The List of 205 pages is presented as it was given to Guidepost Solutions for their month-long investigation into SBC’s handling of credible abuse allegations involving churches affiliated with the convention.
This list includes the full name of the abuser, the year they were reported, the state where it happened, links to news stories about the allegation and naming.

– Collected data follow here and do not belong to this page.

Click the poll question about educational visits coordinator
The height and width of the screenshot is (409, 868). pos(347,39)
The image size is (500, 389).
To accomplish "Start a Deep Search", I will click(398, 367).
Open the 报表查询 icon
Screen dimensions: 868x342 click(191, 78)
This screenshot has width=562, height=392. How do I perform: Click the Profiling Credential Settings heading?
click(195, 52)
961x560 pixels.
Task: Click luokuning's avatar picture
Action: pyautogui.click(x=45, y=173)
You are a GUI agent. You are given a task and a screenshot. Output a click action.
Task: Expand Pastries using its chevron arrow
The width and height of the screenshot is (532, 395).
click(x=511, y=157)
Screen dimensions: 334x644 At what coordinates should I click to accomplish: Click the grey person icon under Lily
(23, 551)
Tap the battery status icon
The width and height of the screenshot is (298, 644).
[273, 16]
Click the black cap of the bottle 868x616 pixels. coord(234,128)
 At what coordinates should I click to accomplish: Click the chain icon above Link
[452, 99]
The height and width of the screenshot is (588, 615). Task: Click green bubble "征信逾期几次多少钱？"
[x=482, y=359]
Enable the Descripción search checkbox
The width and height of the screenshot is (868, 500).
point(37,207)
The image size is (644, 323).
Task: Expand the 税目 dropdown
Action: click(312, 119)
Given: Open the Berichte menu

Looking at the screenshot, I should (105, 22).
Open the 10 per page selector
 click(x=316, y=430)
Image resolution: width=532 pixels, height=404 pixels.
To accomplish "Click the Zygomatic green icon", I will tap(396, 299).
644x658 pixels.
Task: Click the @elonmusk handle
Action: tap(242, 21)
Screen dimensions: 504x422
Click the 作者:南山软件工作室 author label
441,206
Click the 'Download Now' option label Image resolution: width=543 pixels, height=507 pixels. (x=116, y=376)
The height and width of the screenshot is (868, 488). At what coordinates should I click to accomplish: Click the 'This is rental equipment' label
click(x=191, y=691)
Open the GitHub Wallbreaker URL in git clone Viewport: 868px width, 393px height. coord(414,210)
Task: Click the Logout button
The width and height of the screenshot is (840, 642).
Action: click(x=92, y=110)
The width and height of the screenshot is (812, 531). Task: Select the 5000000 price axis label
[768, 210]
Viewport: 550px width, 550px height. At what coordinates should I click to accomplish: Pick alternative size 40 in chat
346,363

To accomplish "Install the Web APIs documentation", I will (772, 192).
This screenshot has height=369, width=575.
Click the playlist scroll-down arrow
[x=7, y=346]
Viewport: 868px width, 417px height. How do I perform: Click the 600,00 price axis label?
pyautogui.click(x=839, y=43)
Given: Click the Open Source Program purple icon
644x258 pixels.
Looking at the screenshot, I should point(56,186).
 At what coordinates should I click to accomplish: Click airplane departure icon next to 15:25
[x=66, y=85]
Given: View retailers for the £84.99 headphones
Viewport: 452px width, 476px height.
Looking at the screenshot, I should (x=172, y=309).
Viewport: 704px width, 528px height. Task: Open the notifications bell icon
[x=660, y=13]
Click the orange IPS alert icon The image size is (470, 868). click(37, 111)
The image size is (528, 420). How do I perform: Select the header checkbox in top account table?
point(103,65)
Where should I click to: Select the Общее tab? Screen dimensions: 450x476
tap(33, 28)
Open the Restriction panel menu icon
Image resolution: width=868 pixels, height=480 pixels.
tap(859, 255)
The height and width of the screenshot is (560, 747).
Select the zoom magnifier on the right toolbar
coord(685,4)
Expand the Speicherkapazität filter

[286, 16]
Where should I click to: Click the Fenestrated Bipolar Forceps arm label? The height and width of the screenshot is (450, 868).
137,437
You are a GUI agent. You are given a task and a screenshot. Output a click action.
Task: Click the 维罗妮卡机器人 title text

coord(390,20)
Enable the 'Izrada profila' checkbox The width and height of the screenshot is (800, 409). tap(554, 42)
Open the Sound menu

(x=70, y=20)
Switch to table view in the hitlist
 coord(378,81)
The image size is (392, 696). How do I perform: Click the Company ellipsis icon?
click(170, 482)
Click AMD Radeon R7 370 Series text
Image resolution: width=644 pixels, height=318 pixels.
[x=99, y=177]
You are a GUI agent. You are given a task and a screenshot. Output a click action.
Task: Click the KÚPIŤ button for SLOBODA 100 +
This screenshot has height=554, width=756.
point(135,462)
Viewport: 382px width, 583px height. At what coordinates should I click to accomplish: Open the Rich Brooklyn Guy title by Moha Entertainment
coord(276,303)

Not all entries in the list belonged to the SBC.
Redactions were also made at various times to protect the identity of the victims and those whose guilt has not been confirmed.
“We note that there will be more extensive research and analysis of the redacted entries and we anticipate that some of the redacted entries will be fully published in the future,” McLaurin and Slade added.
“We felt it was more important to release the list and get it done than to delay and investigate.”
Earlier this month, Guidepost Solutions published a 288-page report which concluded that SBC leaders used to intimidate victims of abuse and refuse to adopt measures to make churches safer because they wanted to avoid accountability.
Presented to the SBC’s Sexual Abuse Task Force, Guidepost found that several leaders of the SBC’s executive committee exercised tight control over allegations of abuse within the denomination and “focused singularly on avoiding accountability. of the SBC to the exclusion of other considerations”.
“In service of this goal, survivors and others who have reported abuse have been ignored, disbelieved, or met with the constant refrain that the SBC could take no action because of its self-reliance regime. church – even if it meant the convicted abusers continued in ministry with no notice or warning to their current church or congregation,” the report said.
News of the report sent shockwaves among pastors and SBC members, with many viewing the findings as disturbing and showing that the denomination needs to reform.
Dallas First Baptist pastor Robert Jeffress told Fox News’ Shannon Bream that he considers the report “absolutely horrific” and hopes it serves as a “reminder to the churches.”
Albert Mohler Jr., president of Southern Baptist Theological Seminary. said on his podcast “The Briefing” which he considered the “devastating, heartbreaking and infuriating” report.
“Southern Baptist must view this report as part of a judgment that will reveal the wrath of God, but also as mercy each in due proportion,” Mohler added.
“Some see this report as an opportunity to condemn the Southern Baptist Convention and castigate its churches, members and leaders, as steadfastly opposed to meeting this challenge with grace, truth, compassion and with the power of the gospel.”